Tales repeticiones construían un presente, quizás de un dios equivocado, un lenguaje, vida, sentimientos. Los días se perdían, se perdían a la luz y a las noches. Eran la pobreza que no se veía. La necesidad de despertarse juntos cada mañana. Y mucho miedo, toda una felicidad que asustaba… de la que parecían darse cuenta: esa casi que total pérdida de su existencia. Esos que por triviales, llegaron a molestarse por nada. Quizás por haberse hecho poco caso o por no haberse dicho todo en según qué días, momentos, de cansancio, de dudas, perdiéndose en lo pequeño, sin haberlo sabido resolver con un mero abrazo, beso, caricia o lo que fuera. En cambio, como si todo, como si nada, como si nadie, pareciera que esperaban hallar mil y una cometas en el cielo para volver a tenerse.

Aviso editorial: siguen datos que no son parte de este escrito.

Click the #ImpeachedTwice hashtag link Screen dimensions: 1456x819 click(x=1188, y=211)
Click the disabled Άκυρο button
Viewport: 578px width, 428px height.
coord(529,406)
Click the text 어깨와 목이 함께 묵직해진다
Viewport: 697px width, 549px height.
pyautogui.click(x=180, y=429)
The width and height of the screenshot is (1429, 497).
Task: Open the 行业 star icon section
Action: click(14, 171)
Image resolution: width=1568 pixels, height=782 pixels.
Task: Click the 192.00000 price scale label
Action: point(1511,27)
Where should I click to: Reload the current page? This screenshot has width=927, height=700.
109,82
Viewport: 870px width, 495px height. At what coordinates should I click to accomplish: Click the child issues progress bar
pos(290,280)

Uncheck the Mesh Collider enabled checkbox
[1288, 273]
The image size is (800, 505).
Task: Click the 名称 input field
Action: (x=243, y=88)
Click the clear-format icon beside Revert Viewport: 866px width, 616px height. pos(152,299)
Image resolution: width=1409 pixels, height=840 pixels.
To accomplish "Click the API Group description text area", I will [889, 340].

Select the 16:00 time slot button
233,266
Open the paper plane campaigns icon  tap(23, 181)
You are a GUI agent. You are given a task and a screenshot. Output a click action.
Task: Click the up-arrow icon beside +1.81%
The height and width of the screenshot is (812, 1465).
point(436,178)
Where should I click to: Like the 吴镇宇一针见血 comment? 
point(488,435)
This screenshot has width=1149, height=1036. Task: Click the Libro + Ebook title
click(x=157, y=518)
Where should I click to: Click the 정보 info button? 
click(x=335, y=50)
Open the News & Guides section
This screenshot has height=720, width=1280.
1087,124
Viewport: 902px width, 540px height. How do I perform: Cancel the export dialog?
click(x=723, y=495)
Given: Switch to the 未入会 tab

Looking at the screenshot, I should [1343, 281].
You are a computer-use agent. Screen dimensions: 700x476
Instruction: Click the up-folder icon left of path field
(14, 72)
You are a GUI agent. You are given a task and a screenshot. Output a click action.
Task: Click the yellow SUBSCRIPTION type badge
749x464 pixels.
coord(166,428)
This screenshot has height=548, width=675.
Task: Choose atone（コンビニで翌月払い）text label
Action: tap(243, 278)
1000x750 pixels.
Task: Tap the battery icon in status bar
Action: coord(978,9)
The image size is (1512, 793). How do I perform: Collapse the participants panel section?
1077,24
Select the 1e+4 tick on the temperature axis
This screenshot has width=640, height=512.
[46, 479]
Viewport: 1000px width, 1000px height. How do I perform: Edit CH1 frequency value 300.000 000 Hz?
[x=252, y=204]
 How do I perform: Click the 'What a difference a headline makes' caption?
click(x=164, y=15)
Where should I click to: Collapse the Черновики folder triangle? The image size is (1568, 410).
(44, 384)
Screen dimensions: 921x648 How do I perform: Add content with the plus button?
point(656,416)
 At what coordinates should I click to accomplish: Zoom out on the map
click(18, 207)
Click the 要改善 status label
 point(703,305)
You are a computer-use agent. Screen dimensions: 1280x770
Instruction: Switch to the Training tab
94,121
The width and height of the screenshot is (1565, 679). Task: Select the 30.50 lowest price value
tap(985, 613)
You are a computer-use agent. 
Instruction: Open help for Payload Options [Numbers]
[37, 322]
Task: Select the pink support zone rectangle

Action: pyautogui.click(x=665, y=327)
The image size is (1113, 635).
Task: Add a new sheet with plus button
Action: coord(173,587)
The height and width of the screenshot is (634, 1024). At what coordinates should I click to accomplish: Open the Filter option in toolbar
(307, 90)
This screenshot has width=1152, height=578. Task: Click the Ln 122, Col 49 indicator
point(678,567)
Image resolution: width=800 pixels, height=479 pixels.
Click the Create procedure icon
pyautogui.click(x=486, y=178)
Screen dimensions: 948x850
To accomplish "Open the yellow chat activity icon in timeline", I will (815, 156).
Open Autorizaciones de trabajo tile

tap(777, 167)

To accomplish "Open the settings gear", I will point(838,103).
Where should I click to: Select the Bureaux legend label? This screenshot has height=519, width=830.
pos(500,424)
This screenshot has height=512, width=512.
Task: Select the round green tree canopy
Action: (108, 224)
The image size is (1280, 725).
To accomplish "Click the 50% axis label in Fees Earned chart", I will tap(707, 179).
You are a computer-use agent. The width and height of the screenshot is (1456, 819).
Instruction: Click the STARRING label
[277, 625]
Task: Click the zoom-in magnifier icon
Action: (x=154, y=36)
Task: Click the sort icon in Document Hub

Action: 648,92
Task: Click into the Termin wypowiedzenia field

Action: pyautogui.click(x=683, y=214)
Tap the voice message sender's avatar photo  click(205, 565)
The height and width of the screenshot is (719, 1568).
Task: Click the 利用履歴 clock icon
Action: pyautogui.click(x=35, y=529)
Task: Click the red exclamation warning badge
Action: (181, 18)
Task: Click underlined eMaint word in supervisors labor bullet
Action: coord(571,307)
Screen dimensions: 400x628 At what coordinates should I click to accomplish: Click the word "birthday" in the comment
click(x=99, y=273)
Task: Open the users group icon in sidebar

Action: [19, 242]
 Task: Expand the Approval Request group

Cometas que difícilmente llegarían, tercos, rudos, dolidos, enrabietados, suficientes. Cada cual en su sitio y en la nada. Un espacio y lugar donde el ensordecedor silencio y la mala paz constante tenían mucha culpa dando por sentado muchas cosas, faltando romanticismo, bueno o malo, y darse nuevamente. Desear a cada instante, querer y no poder tenerse. Un diálogo incesante. Tener sentidos. Estar enfermo de los ojos. ¿Pero cómo? Porque ella ya se enamoró de él en su día, y fue ella quien le había dejado por cuarta o quinta vez. Momentos esos de la vida en los que pareciera que no estaba pasando nada, y que estaba pasando todo. Decisiones que ella tomó como si probase o midiese el amor, siéndoles la vida simultáneamente trágica y cómica, y al mismo tiempo absurda y profundamente significativa.
Lo de pasear por la orilla del mar, que la arena fuera oro, que el tiempo cambiase y que los cielos fueran puros era mucho más que soberbia por anchas playas e imposibles que se ciñeran al mar. La realidad eran los pasos lentos, la boca muda, los ojos fríos y resecos por no poder ni saber descansar y olvidar esos años juntos, hechos y dichos, separados. Perder la mirada, distraídamente, perder la mirada, la perdían, estoicos. Personas que podían soportar el dolor y las dificultades sin quejarse, otra cosa es que no les doliese la vida, que no se quisieran, por mucho que rieran dichosos en público y llorasen escondidos, disimulando la travesía y los pasajes. Personas que llevaban la tormenta en su alma. Esas que habían sufrido toda la vida. Esas que tenían cosas que contar, que dar. Personas que tenían una lluvia pendiente, cafés y la belleza de los libros, no habiendo nada más importante que la vida de una persona.